| Edmund Hillary with wife June in Kathmandu. (AFP)
Kathmandu, May 27: For four centuries or more, kings were coronated and held court there. This morning, though, the old palace courtyard at Hanumandhoka belonged to mountain legends from all over the world.
It was a bright, sunny morning under a blue sky — a far cry from the thin air, the icy winds, avalanches and crevasses that made Mount Everest the world’s best-known Death Zone.
They arrived in horse-drawn coaches, escorted by a military band playing a ceremonial tune, and greeted and followed by hundreds of schoolchildren and other mountain men and common people waving little flags to the glory of Mount Everest and its victors.
The curtain thus went up on Nepal’s weeklong celebrations of the 50th anniversary of the first ascent of Everest.
Sitting in the first coach with his wife was Sir Edmund Hillary, one of the two men of the first ascent. Pictures of the other man — Tenzing Norgay Sherpa — who died in 1986, adorned the banners that hung atop the pagodas in the courtyard.

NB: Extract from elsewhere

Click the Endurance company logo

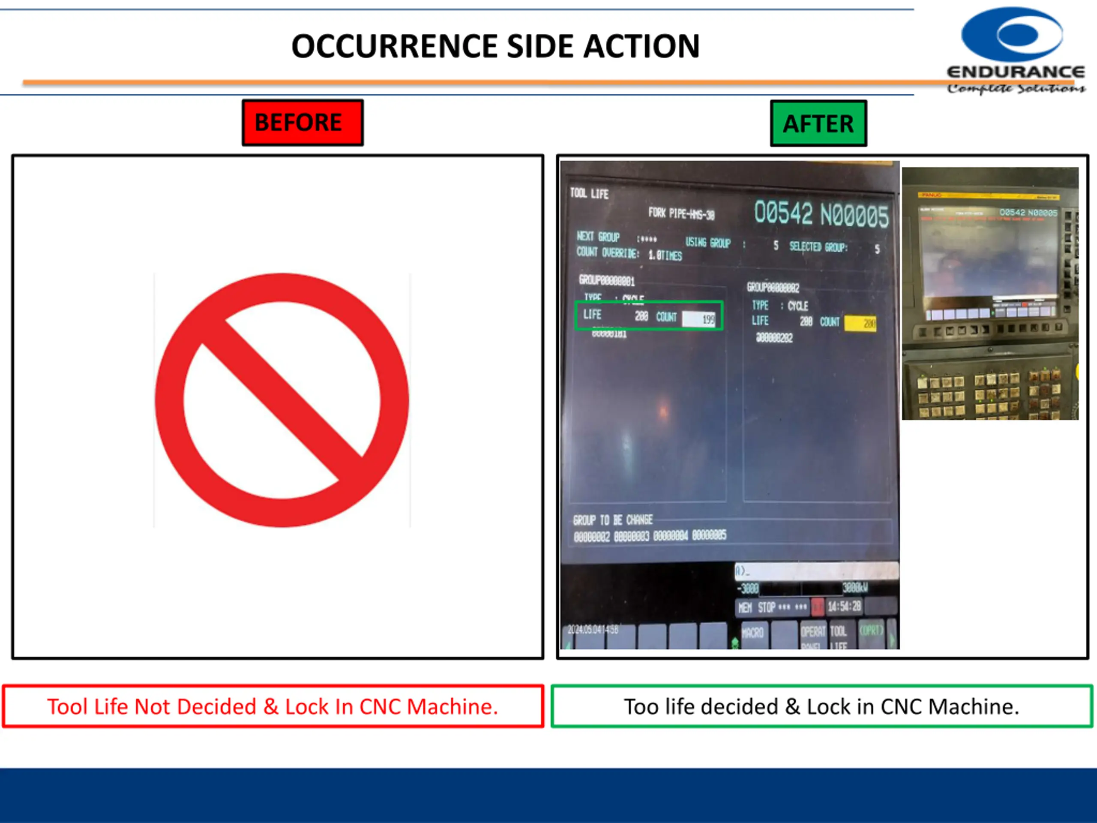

Accompanying Hillary was the oldest surviving member of the historic 1953 expedition, 85-year-old Gyalzen Sherpa, who defied the Death Zone but failed to make it to the summit.
Tenzing’s son Jamling and grandson Tashi, both Everesters themselves, sat in another coach, along with Japanese Junko Tabei, the first woman to climb the world’s highest mountain.

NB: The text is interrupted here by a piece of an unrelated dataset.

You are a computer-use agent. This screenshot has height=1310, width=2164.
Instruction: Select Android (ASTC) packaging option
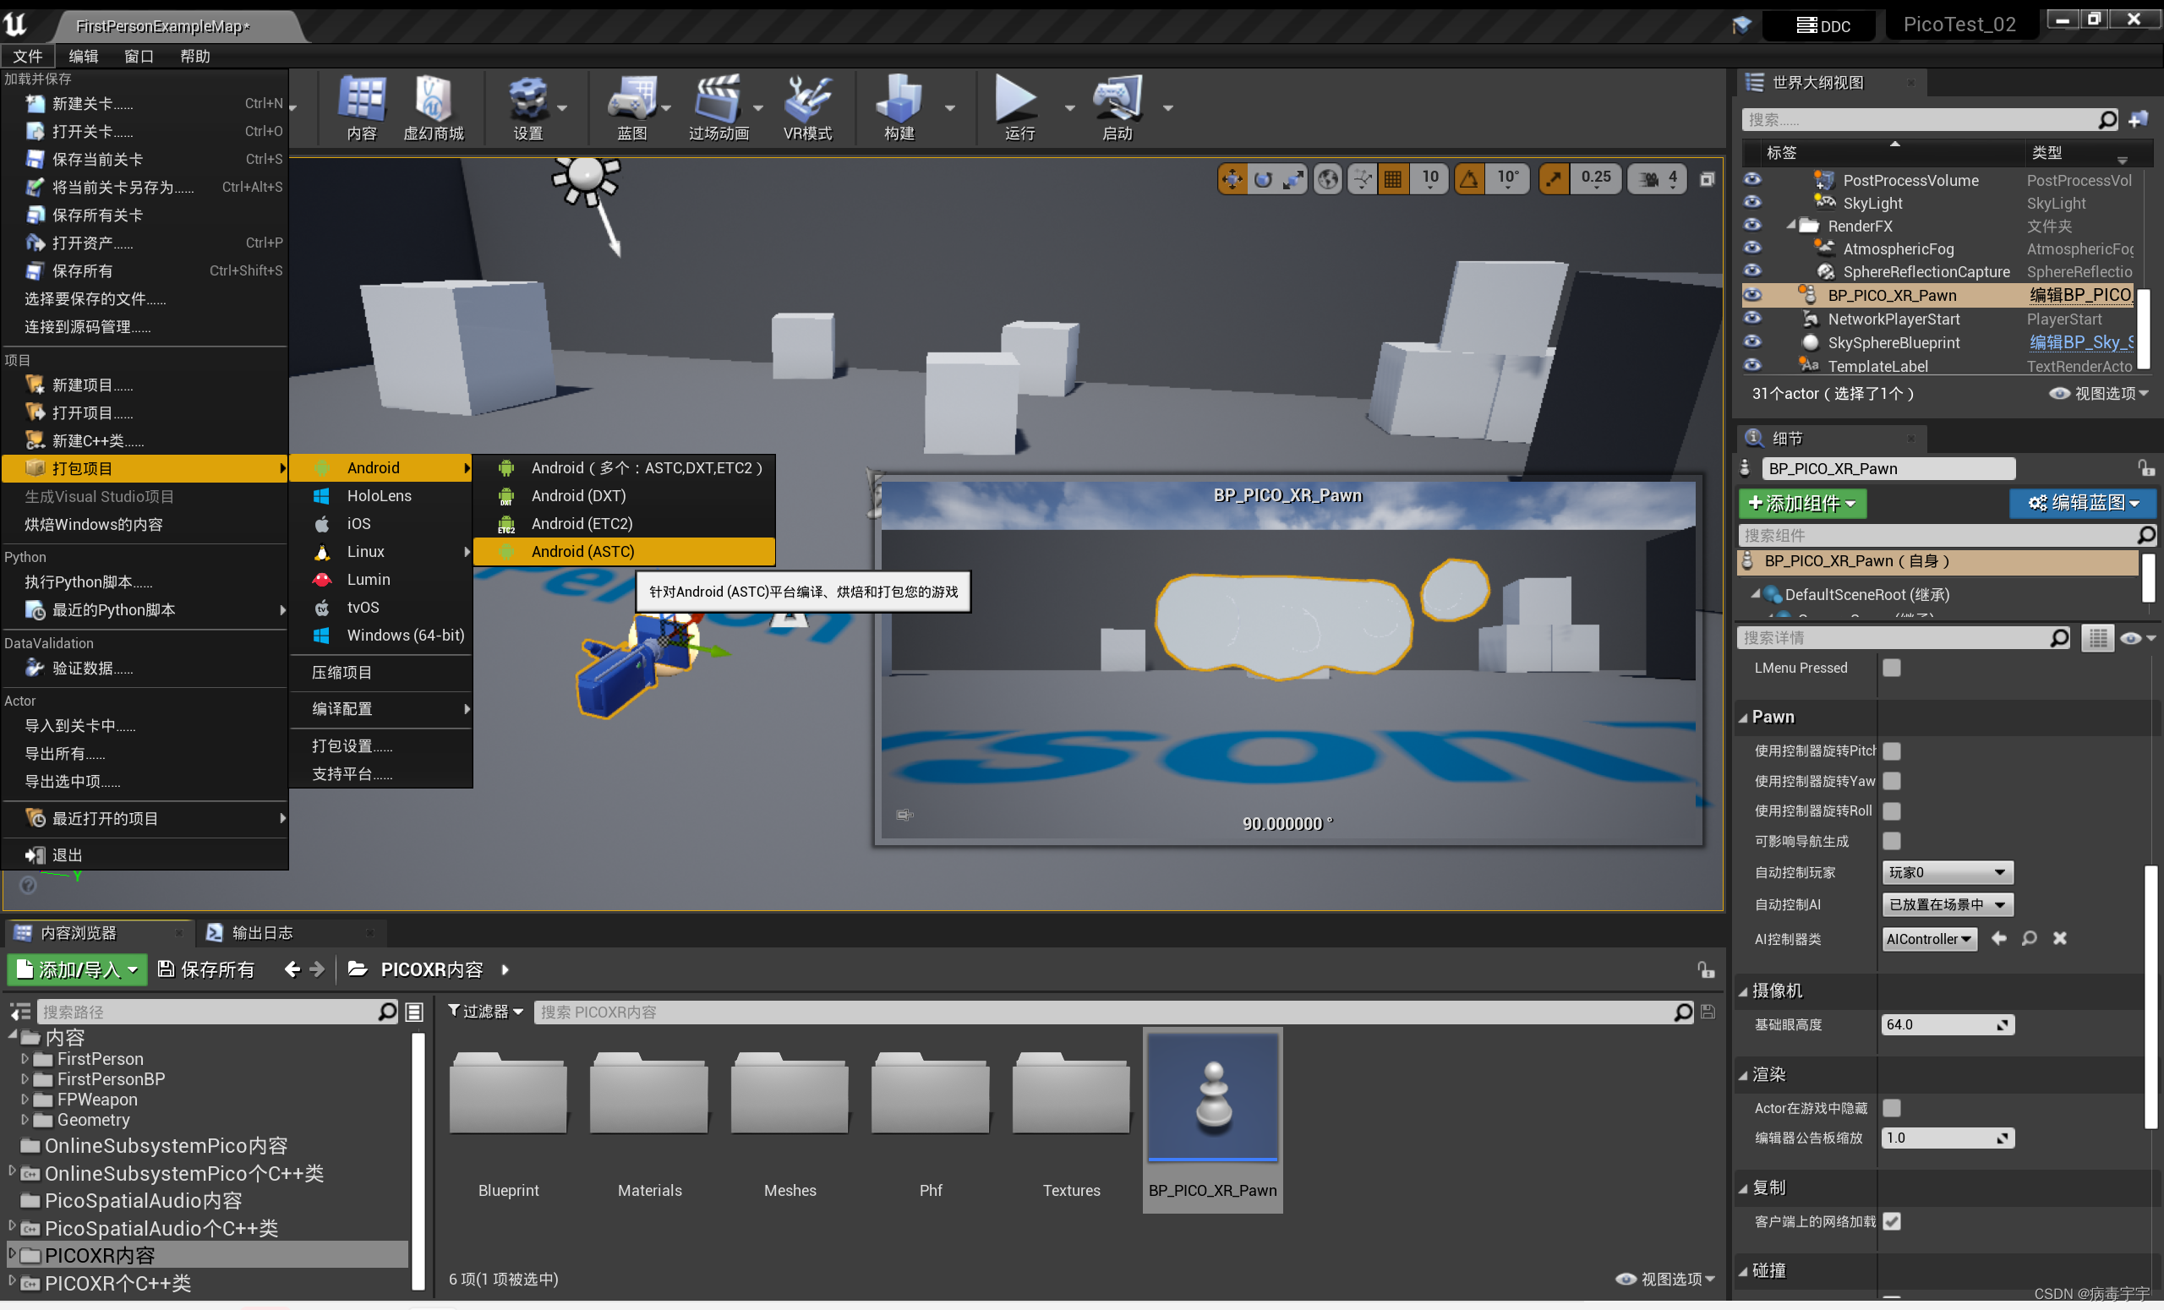(x=583, y=551)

In the third coach sat Reinhold Messner, the legend who dared the toughest and tallest of mountains with his assaults without oxygen at a time when even the most accomplished climbers considered it the height of mountain madness.
For two hours after a brief ceremony in the courtyard, where the heroes were felicitated, a procession meandered through the narrow alleys of Old Kathmandu.
As the Everesters greeted the people with folded hands, smiles and waving hands, confetti were showered on them from rooftops and balconies of the centuries-old houses that lined both sides of the passage.
Winding its way through Thamel, the hub of foreign mountaineers and tourists in Nepal, the procession hit the roads of the modern city and ended at a hotel near Narayanhitti Palace, the home of Nepal’s present-day monarchs.
For the mountain men, though, it was also a time of introspection. The unending crowds of climbers and mounting litter on the mountain have saddened many Everesters. And, who would be the saddest -– and angriest -– of them all but Messner who loved to climb in solitude better than most of his peers.
“I see no future for Everest if this isn’t stopped,” he said. He thought Nepal needed new rules to curb the unchecked chase for Everest fame and planned to talk to King Gyanendra about it when the monarch met the mountain heroes during the celebrations.
“I understand the country needs the money they make from the mountains -– see the Maoist problem it is facing because of poverty and inequality-- but they must first retain the lure of the mountains.”
The sadness in his tone suddenly changed to anger. “But it’s no use just chatting about this. You journalists must write more about this.” Sitting in the next coach, Jamling agreed.
Right now, though, neither the government here nor many climbers themselves seemed to be swayed by Messner’s fears and anxieties.
The 50th anniversary rush for the roll of Everest honour continues at a frantic pace. Yesterday evening at Hanumandhoka, the city administrators felicitated Pemba Dorjee, who was basking in the glory of his record of the fastest (12-and-a-half-hour) climb to the mountaintop from the base camp.
Little did he know that only a few hours earlier, Lakpa Gelu Sherpa broke his record and set a new one with an 11-hour climb.
But the day belonged to another fellow-climber from Nepal, Appa Tshering Sherpa, who yesterday climbed Everest for the 13th time.